The Mystery Behind The Powerful Quasars Finally Solved By Experts

Earth Sky

Scientists have made a groundbreaking discovery regarding the enigmatic nature of quasars, the brightest and most powerful entities in the Universe.

After decades of speculation, researchers from the Universities of Sheffield and Hertfordshire have unveiled the key behind their ignition: collisions between galaxies.

Quasars, initially detected six decades ago, possess a luminosity equivalent to that of a trillion stars confined within the volume of our Solar System. Unraveling the trigger for such intense activity has long puzzled scientists. However, recent investigations employing deep imaging observations from the Isaac Newton Telescope in La Palma have shed light on the matter. These observations revealed distorted structures in the outer regions of the galaxies that house quasars, signifying the presence of collisions.

Typically, galaxies harbor supermassive black holes at their cores and contain substantial amounts of gas. However, this gas often orbits at considerable distances from the galactic centers, beyond the grasp of the black holes.
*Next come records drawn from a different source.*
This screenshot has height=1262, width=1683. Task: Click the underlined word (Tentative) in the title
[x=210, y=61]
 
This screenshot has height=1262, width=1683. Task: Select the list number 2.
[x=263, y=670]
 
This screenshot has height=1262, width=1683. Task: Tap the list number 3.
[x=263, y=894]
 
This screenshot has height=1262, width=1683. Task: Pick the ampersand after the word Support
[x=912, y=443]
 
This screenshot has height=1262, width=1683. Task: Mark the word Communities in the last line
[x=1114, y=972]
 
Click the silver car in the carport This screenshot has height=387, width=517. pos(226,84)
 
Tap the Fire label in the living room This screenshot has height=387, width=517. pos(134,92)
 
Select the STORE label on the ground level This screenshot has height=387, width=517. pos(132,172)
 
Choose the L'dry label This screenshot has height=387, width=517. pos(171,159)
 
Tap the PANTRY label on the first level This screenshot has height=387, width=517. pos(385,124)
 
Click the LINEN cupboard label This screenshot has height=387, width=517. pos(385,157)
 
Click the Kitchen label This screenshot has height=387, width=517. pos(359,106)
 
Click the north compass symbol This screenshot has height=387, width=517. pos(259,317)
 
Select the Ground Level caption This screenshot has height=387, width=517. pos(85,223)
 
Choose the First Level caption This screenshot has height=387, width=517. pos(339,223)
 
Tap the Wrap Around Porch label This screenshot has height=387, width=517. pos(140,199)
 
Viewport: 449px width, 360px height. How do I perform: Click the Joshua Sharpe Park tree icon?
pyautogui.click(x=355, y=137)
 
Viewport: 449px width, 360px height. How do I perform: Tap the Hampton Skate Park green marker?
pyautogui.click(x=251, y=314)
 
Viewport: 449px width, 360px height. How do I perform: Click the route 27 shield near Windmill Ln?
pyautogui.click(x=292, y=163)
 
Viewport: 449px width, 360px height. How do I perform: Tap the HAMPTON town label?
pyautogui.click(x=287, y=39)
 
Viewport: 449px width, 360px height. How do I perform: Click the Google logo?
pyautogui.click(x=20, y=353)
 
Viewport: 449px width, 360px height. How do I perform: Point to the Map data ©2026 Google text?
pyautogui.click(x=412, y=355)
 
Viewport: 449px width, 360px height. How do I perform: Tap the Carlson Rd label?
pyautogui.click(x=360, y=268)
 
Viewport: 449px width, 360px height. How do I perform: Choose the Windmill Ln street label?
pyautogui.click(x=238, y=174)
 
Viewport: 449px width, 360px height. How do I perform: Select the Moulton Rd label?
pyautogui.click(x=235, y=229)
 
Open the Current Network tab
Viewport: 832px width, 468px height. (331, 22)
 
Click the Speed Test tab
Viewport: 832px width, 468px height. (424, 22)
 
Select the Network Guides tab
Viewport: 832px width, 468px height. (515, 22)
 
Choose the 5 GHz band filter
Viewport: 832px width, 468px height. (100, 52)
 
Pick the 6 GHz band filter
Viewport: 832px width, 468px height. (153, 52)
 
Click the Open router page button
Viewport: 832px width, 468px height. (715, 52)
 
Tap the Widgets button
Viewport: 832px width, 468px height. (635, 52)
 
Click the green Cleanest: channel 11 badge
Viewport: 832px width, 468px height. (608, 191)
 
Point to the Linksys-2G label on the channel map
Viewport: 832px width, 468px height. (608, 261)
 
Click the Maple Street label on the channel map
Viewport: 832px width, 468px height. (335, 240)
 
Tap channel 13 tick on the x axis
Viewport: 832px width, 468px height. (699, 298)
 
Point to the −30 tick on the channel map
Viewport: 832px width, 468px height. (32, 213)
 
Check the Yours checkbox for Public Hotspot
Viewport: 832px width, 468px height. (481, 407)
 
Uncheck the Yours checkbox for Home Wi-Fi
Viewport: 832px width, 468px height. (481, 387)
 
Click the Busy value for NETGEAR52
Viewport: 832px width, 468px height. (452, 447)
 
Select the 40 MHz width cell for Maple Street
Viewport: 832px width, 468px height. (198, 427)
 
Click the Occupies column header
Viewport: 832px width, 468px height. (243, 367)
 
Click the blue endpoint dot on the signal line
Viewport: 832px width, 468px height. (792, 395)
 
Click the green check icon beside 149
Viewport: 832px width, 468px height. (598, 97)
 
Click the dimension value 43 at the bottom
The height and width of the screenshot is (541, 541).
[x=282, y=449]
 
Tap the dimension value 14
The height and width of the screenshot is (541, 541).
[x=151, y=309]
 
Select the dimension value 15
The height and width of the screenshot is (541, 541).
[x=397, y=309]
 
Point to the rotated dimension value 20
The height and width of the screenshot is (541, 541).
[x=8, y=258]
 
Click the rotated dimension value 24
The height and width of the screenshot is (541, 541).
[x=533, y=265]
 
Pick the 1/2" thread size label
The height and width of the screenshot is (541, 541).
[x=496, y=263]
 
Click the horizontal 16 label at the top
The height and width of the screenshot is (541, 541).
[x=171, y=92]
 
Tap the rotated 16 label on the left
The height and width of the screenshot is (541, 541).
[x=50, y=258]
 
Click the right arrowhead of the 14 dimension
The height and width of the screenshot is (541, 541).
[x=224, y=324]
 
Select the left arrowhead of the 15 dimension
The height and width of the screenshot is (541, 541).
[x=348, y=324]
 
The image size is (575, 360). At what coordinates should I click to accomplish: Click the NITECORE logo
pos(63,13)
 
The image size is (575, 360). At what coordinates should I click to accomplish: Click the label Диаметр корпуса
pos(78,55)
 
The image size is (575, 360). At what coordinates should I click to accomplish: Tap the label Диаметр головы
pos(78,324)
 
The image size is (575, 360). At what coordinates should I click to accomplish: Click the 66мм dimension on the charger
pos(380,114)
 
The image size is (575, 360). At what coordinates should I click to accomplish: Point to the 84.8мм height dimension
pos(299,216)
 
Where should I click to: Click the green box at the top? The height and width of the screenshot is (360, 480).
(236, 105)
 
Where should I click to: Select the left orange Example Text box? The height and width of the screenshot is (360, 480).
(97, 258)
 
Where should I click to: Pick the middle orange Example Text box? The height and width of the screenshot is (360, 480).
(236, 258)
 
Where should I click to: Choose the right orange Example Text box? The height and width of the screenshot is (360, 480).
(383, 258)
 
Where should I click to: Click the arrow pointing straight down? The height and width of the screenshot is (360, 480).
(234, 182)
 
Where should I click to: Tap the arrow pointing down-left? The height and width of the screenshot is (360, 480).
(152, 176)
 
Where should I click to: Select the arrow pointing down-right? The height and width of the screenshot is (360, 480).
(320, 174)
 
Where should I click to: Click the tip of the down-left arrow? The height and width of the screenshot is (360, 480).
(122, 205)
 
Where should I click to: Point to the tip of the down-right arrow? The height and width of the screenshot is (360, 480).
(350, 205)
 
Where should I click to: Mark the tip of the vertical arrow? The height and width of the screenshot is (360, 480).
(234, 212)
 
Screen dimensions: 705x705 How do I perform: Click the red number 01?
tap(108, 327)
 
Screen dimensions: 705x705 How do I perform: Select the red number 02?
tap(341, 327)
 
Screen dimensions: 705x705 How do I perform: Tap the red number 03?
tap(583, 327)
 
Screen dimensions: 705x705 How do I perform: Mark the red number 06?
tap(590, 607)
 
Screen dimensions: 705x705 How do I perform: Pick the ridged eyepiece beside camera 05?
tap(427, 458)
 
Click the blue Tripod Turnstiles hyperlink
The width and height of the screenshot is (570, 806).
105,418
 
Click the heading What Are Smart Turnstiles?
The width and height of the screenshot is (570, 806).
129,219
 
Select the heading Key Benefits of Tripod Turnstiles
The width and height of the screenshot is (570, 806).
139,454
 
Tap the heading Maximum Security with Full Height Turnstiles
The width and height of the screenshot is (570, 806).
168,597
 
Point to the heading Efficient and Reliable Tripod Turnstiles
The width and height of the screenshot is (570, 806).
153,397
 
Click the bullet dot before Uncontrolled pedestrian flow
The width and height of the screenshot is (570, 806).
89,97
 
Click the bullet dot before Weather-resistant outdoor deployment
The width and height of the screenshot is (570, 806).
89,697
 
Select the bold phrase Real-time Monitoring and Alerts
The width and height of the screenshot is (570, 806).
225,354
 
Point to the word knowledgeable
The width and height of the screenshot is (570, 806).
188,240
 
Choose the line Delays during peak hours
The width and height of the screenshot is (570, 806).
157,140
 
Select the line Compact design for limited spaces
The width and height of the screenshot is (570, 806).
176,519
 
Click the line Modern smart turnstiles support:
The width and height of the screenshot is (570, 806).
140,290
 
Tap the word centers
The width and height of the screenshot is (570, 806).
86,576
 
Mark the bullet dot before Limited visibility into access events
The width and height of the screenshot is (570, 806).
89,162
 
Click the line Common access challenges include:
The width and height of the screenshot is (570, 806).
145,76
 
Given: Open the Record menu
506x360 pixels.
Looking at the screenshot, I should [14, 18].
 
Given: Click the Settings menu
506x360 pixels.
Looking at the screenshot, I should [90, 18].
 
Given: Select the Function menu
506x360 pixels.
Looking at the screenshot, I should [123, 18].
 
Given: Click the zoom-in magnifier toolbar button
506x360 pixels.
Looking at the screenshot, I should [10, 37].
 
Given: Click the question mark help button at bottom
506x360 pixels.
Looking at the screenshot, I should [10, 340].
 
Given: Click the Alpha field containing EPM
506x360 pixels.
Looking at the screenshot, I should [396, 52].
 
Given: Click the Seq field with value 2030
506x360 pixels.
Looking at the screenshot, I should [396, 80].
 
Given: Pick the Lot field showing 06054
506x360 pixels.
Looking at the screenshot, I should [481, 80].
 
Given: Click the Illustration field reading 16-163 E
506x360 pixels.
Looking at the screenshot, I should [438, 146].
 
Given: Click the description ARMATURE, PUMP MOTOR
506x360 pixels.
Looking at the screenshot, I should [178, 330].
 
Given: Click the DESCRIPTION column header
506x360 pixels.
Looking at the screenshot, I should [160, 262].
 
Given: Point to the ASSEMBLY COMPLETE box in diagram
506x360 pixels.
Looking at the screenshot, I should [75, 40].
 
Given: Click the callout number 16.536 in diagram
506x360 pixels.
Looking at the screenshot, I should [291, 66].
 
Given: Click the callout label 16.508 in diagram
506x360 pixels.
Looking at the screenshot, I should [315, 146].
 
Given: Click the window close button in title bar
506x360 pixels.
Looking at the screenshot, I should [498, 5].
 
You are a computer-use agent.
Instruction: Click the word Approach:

When galaxies collide, the gas is propelled towards the central black hole. Just before being consumed by the black hole, the gas emits an extraordinary amount of energy in the form of radiation, generating the characteristic brilliance associated with quasars.


The ignition of a quasar exerts profound consequences on the entire galaxy. It expels the remaining gas from the galaxy, impeding the formation of new stars for billions of years to come.

This study marks the first time that a sample of quasars of this magnitude has been imaged with such precision. By comparing observations of 48 quasars and their host galaxies with images of over 100 non-quasar galaxies, researchers have determined that galaxies hosting quasars are approximately three times more likely to be engaged in interactions or collisions with other galaxies.

The findings, published in the Monthly Notices of the Royal Astronomical Society, represent a significant leap forward in comprehending the triggers and sustenance mechanisms behind these awe-inspiring phenomena.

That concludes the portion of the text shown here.